(EXERCISE INSTRUCTIONS):
1: Please reproduce the stretch of the blog post below from "Last night, too, a" through "littlest sister ...", word for word.
2: Pick up the blog post below about a downtown outing, a wine tasting, and a visiting sister, and carry it on from its last sentence.

━━ PASSAGE TO READ ━━

After a little house cleaning, my dear, new friend Lacey called to get coffee, and we spent a lovely late afternoon downtown, drinking Starbuck’s and shopping in our little downtown stores for Mother’s Day. I adore buying people gifts! The problem with our downtown is … I always find large furniture pieces I want to buy, as well. I found the cutest little table for my bedroom, but it will just have to wait. I, in all my order glory, have budgeted for the next few months, and this lovely little table just does not fit in right now!
Last night, too, a small wine tasting event ... Wine, of course, in this town is just as common as it is in Greece or Italy or France. Even our
community college has an enology and viticulture program.
This winery has some amazing wines this year ~ my favorite so far being the Syrah ...
I have one more week teaching on my kids church rotation ~ we do six weeks at a time ~ and while I adore our lovely kids, I am looking forward to sitting back, loving on them, having less responsibility ... and maybe taking a few weekends to visit family and go "back home." For right now, though, my little bed is calling me and I think I need to indulge in a late afternoon nap ... It's absolutely freezing outside {snow flurries expected tomorrow!} and I just want to snuggle under some covers. {Spring? Hello? Are you here yet?}
Drumroll, please. Everybody, I'd like to introduce you to my littlest sister ...
This is Hannah.
And yes, she should look that young ~ there are 18 years between us. There are also currently 9 hours between us, as she and her mom live many miles away. But my spunky sister Hannah and her equally spunky mom, Kate, came up this weekend to visit. It's been six or seven, years, I think, since I've seen them, although we do phone calls and lots of emails.

━━━
━━ GIVEN DATA ━━

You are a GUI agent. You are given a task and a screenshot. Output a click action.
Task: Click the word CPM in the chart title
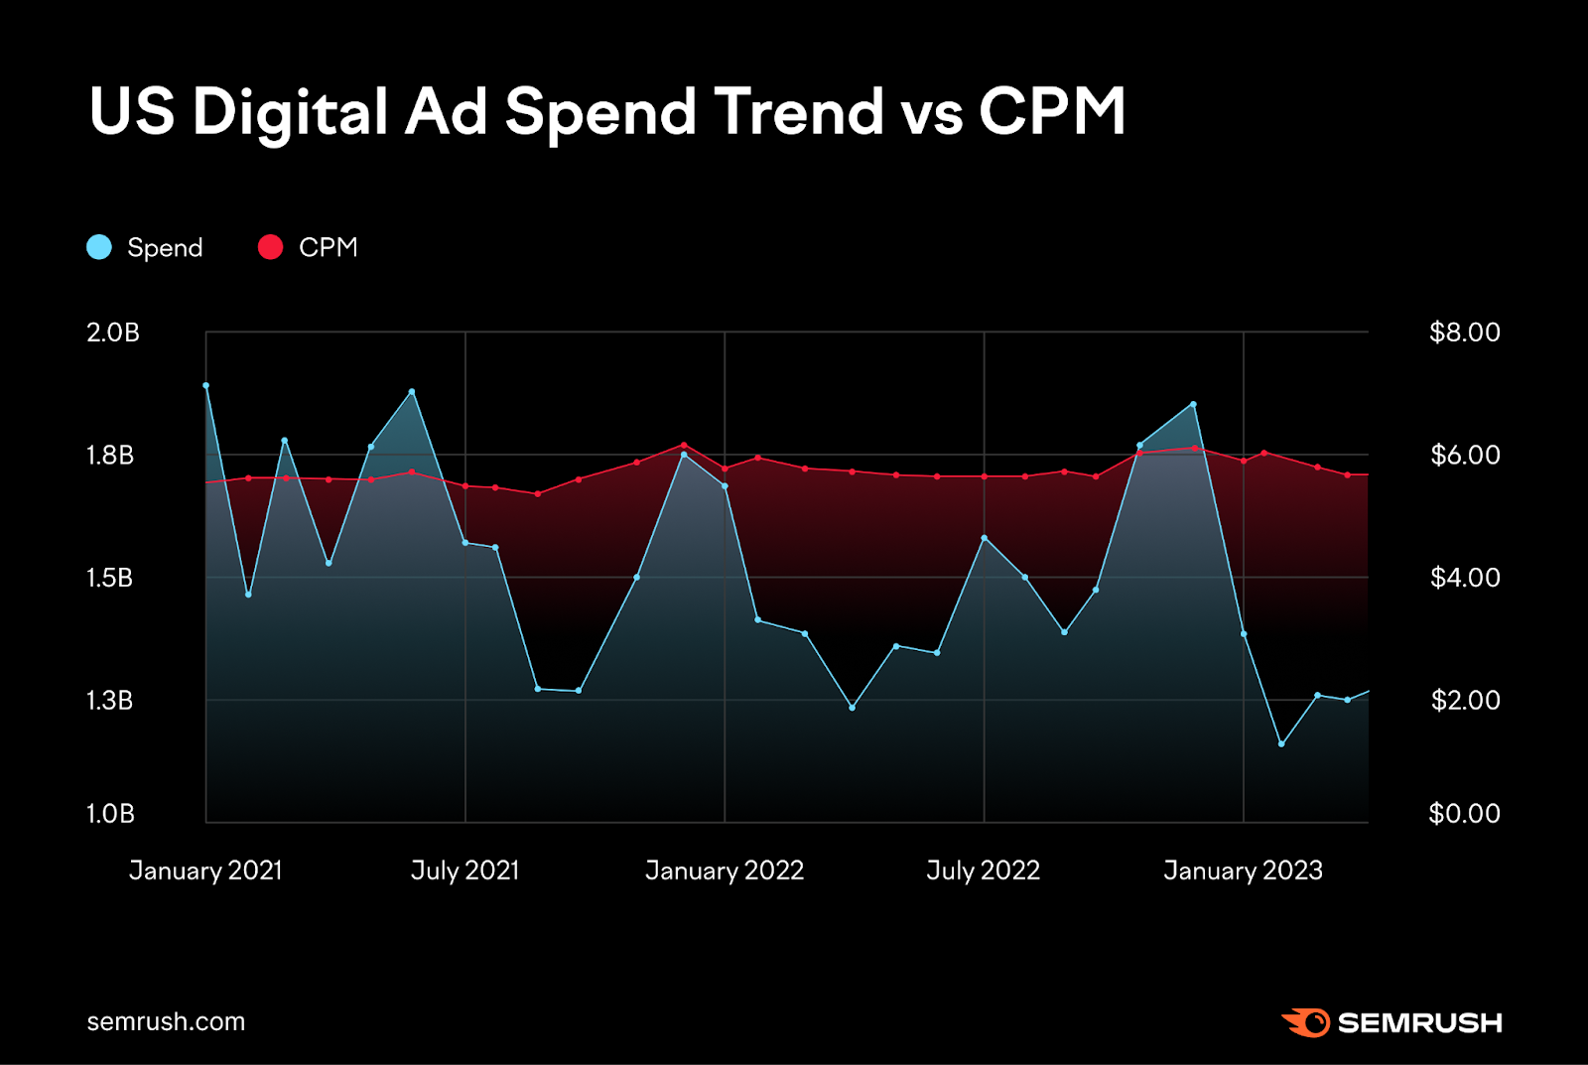click(1052, 111)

━━━

(RESULTS FOR EACH TASK):
1:
Last night, too, a small wine tasting event ... Wine, of course, in this town is just as common as it is in Greece or Italy or France. Even our
community college has an enology and viticulture program.
This winery has some amazing wines this year ~ my favorite so far being the Syrah ...
I have one more week teaching on my kids church rotation ~ we do six weeks at a time ~ and while I adore our lovely kids, I am looking forward to sitting back, loving on them, having less responsibility ... and maybe taking a few weekends to visit family and go "back home." For right now, though, my little bed is calling me and I think I need to indulge in a late afternoon nap ... It's absolutely freezing outside {snow flurries expected tomorrow!} and I just want to snuggle under some covers. {Spring? Hello? Are you here yet?}
Drumroll, please. Everybody, I'd like to introduce you to my littlest sister ...

2:
We met in Cowboy Town in rural Eastern Oregon (a Little Ways from where I live) and we caught up news and school and ice skating (she's a pro!) and hugs ~ lots of hugs. Hannah had never been to the Cowboy Town, and it was a wonderfully family friendly day for her to visit. Not every day is a family friendly day in this rough and tumble Cowboy Town. For no reason that I could see, other than that it is Cowboy Town, they had horse and cow day on Main Street.
Hannah is a Horse Whisperer as well as a professional figure skater, and she loved conversing with the animals.
It did add a festive feel to the day. Almost like when the Rodeo comes to town, only more ... family friendly. (It may be the largest rodeo in the nation, but it is just not as family friendly as I would like to believe it might be.)
So after the horse petting and the antique shopping and the lunching, we toured Cowboy Town's early century underground life, where speakeasies and Chinese opium dens and saloons once thrived. Fascinating.
Some parts of the tour were a little, um, re-created, but interesting none the less.
70 miles of underground tunnels run beneath Cowboy Town, although most are long blocked off. The no chinese above ground after dark rule ended in early 1900 (thank goodness) and in 1953, Cowboy Town officially closed all of its brothels. (Then they all came up to Tiny Little Vineyard Town where I live. Sigh.)
Cowboy Town Mayor bricked over the entrance to this brothel ... and left almost every artifact intact inside. Tsk, tsk, Mayor. You can't Cover Up something and pretend it never existed!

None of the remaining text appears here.